In one of the most controversial compromises of the budget talks, GOP leaders agreed to pay $927 million of the government's long-overdue United Nations obligations after the White House accepted some abortion restrictions on international family planning groups funded by the United States.
In the end, the final spending package was nearly blocked by a group of Midwestern senators who were irate that the bill includes a provision to extend the New England Dairy Compact another two years. The compact sets federal dairy prices that favor milk producers from the Northeast over those from the Midwest.
After Lott vowed to address the issue next year, the Midwestern senators dropped their plan to filibuster as late as 5 a.m. Saturday. Sen. Russell D. Feingold, a Wisconsin Democrat, had even prepared a document, "All About Cheese: Dairy Filibuster."
Relieved, Lott said, "The Senate teaches you patience. If there's anything in the world like a good wine, it's the Senate."
By the time the final vote was tallied, the $1.8 trillion federal budget for 2000 was complete, 50 days past the Oct. 1 start of the fiscal year. And the acrimony of the impeachment case had receded a bit, though tensions lingered.

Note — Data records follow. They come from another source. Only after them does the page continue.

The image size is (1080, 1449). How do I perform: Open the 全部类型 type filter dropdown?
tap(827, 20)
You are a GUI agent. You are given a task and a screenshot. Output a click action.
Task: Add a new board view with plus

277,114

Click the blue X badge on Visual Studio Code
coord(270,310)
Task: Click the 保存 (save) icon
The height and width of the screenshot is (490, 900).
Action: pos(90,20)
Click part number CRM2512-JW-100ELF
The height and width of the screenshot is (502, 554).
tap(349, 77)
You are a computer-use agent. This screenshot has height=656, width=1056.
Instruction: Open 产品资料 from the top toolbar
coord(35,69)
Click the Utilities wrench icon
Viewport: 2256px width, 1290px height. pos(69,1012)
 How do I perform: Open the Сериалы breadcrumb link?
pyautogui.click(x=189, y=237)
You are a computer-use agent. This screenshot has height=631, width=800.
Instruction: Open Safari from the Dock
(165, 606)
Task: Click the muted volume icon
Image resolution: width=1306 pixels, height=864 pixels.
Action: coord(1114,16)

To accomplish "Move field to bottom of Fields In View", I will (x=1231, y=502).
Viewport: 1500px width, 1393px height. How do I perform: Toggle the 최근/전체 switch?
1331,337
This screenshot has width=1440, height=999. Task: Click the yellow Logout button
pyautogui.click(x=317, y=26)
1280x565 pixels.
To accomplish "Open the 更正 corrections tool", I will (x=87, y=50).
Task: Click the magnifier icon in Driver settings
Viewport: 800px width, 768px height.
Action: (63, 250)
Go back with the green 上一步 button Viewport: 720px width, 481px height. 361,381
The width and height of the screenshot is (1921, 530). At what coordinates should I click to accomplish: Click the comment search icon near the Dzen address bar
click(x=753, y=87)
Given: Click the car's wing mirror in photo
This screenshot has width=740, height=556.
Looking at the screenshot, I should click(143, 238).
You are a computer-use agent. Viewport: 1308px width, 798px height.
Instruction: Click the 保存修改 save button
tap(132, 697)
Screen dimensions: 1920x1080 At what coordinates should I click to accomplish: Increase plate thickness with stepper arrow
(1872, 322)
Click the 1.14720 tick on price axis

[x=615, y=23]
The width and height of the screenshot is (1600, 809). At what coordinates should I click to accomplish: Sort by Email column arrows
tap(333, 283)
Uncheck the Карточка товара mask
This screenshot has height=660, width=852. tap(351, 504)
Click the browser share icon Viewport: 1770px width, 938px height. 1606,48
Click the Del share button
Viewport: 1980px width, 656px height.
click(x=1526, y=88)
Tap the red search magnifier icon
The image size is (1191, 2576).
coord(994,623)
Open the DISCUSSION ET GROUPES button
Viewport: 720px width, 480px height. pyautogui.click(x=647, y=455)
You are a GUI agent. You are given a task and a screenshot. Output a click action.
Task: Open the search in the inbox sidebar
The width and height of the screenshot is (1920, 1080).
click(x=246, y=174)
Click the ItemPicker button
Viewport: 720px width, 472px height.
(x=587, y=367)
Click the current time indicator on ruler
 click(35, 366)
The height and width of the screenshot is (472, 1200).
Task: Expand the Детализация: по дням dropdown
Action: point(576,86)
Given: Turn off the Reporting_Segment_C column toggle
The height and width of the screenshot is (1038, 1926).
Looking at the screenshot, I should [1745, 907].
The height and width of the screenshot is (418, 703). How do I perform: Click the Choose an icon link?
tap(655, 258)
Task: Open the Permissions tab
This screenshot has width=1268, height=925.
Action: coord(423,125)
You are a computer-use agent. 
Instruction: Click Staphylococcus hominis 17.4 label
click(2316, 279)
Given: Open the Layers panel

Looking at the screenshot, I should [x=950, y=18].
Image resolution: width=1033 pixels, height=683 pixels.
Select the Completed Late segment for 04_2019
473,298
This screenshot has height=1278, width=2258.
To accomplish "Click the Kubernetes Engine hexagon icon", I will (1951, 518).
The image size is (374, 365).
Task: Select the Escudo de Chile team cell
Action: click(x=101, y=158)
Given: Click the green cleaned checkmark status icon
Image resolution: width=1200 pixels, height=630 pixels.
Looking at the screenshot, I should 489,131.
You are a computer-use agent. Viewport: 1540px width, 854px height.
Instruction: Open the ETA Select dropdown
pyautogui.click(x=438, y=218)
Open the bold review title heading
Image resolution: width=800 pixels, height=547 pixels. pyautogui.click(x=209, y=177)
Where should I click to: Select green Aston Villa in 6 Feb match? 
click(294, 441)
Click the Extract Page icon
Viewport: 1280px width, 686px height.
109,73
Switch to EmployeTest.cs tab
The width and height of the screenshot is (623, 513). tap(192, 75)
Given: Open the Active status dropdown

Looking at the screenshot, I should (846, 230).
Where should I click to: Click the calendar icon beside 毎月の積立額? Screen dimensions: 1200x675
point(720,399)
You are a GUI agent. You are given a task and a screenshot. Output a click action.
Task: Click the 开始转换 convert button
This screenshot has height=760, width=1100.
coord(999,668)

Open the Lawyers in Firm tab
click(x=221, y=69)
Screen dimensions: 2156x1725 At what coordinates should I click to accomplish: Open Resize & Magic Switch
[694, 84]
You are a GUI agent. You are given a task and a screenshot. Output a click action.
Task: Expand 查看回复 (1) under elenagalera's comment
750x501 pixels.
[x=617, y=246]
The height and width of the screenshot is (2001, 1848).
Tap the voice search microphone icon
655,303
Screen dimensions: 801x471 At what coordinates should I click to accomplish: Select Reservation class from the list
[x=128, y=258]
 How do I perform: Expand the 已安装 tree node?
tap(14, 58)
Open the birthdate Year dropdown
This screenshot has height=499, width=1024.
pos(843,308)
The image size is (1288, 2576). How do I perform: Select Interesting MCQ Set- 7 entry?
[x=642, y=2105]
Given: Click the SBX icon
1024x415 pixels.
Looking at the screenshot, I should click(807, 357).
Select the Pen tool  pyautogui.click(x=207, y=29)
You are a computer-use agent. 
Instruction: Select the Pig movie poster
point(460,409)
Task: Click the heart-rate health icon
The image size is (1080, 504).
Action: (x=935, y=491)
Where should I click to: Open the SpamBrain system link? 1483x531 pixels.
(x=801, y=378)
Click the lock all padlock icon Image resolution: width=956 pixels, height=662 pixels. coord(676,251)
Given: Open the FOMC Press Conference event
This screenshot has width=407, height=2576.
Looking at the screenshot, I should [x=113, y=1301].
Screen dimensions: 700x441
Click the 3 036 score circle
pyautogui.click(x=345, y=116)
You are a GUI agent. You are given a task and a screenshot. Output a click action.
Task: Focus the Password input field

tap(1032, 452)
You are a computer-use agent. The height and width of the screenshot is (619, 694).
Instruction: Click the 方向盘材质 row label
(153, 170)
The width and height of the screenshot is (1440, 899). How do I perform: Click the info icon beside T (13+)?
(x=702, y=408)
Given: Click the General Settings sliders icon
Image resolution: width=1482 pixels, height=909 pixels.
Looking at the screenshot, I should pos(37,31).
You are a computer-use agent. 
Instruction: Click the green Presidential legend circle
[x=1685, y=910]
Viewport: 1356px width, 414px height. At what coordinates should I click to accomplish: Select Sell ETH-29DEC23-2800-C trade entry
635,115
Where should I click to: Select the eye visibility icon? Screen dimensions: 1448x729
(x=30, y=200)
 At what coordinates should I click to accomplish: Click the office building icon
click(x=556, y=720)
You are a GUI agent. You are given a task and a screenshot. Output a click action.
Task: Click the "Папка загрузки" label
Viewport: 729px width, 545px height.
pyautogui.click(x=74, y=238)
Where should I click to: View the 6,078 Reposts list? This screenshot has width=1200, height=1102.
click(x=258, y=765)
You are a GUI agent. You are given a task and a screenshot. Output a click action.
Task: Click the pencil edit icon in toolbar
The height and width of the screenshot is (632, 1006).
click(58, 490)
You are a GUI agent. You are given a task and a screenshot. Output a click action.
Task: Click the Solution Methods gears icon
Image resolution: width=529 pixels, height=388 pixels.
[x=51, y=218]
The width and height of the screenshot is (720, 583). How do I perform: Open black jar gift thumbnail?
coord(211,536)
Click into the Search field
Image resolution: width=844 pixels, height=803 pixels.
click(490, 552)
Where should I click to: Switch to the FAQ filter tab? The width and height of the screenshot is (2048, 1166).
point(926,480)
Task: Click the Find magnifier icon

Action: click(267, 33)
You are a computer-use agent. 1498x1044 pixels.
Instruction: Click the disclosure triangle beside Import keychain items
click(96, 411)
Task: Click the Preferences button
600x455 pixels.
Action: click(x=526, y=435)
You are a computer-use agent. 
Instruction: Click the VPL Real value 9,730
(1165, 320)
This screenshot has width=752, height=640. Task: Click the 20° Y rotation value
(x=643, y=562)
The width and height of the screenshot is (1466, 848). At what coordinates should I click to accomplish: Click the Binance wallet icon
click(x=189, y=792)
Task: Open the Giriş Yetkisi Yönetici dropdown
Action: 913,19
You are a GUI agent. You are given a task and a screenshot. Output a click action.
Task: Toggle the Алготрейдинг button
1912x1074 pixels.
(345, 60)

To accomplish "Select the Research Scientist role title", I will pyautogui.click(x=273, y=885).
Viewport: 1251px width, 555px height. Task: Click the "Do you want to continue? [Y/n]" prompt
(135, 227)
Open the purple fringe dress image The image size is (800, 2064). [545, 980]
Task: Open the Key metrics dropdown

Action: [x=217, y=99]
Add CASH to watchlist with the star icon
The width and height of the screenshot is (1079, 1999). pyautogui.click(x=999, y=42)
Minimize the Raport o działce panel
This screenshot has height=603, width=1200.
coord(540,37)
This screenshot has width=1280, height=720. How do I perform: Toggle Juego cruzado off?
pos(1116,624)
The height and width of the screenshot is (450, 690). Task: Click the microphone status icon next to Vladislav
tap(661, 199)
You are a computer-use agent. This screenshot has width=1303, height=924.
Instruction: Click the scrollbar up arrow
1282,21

Jeffords urged his colleagues to take consolation from their passage of the disabilities measure. "We are tired and some tempers are frayed," he said on the Senate floor. "But as we return to our districts, this is legislation we can be proud of."
Lott, who helped lead the effort in January to remove Clinton from office, said in a news conference Friday, "Democrats still are chafing over the fact that they are in the minority."
But in his final words on the Senate floor, Lott turned toward the Democratic side of the chamber and wished departing members a "Happy Thanksgiving and Merry Christmas."